Caution.

—Do not bring a flame anywhere near the apparatus and as a further precaution wrap a thick towel around the hydrogen flask.

The bubbles that are blown rise in the air because both the hydrogen and the oxygen are lighter than the air.

The Uncanny Wheel.

The Effect.—A pitcher is shown full of emptiness and then a cardboard wheel, 4 inches in diameter, with buckets, or cones 1 inch high and ³⁄₄ inch across glued to the rim and which is mounted on a wire so that it can be revolved, is passed for examination.

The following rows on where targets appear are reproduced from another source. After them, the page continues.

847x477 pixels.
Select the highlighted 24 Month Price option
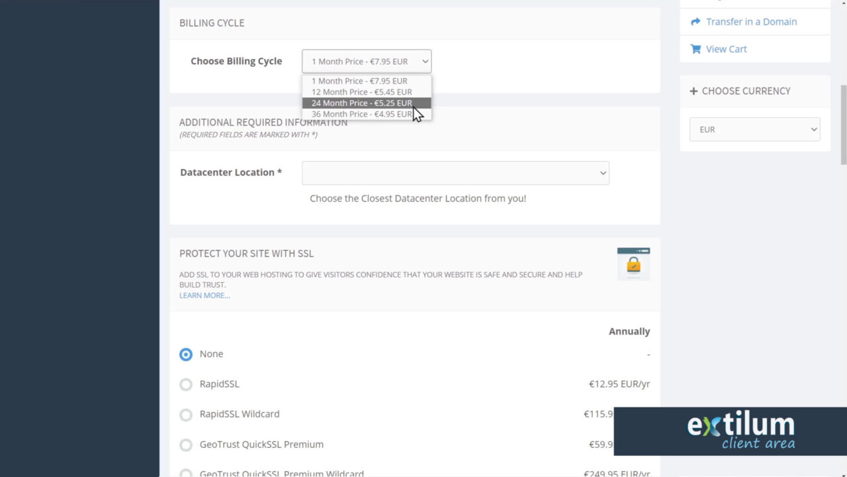pos(362,103)
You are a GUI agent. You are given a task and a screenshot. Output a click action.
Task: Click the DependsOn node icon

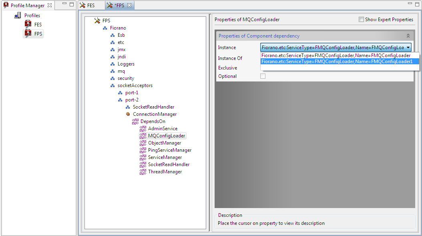point(135,121)
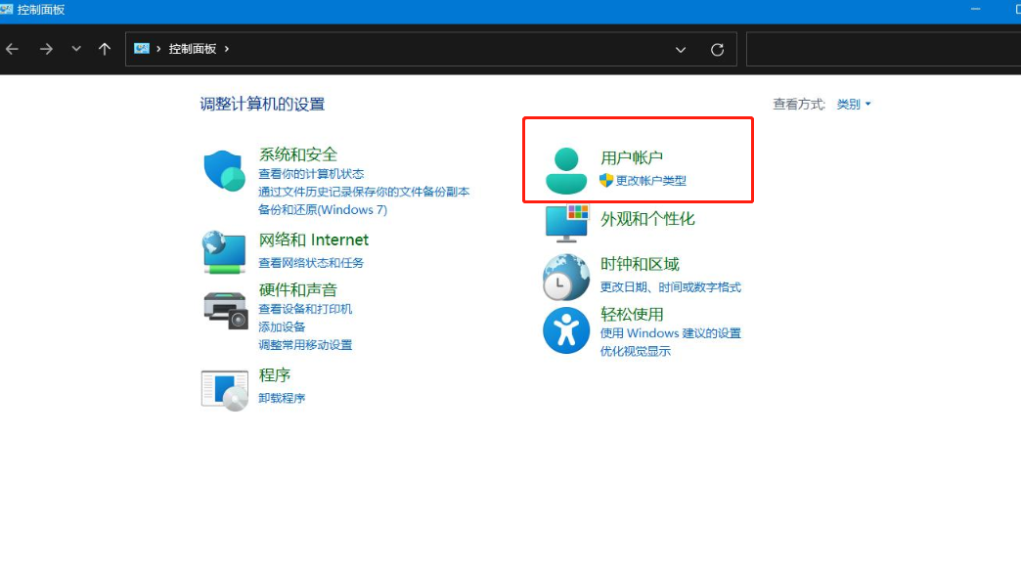
Task: Click the Clock and Region globe icon
Action: coord(566,278)
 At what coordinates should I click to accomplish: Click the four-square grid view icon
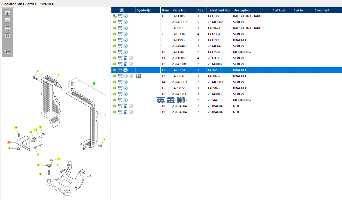point(8,29)
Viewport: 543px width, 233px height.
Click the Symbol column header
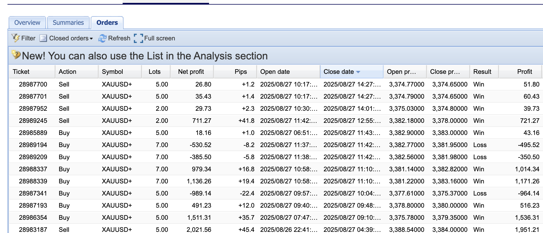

Placing the wheel on the table you hold the empty pitcher above it and pour out nothing on it when the wheel will turn round just as though you were pouring water on it. It is indeed uncanny. The idea is shown at [A in Fig. 121].

The Cause.

—But it is all canny enough when you know how it is done. While the pitcher is apparently empty you have, forsooth, previously filled it with a gas called carbon dioxide. This gas is 1¹⁄₂ times as heavy as air.

The cardboard wheel does not move in the air because the latter pushes on all parts of it equally. When, however, you pour the carbon dioxide gas on it from the pitcher, since it (the gas) is heavier than the air it fills the little buckets and makes them heavier just as surely as if you poured water on them; and hence the wheel revolves.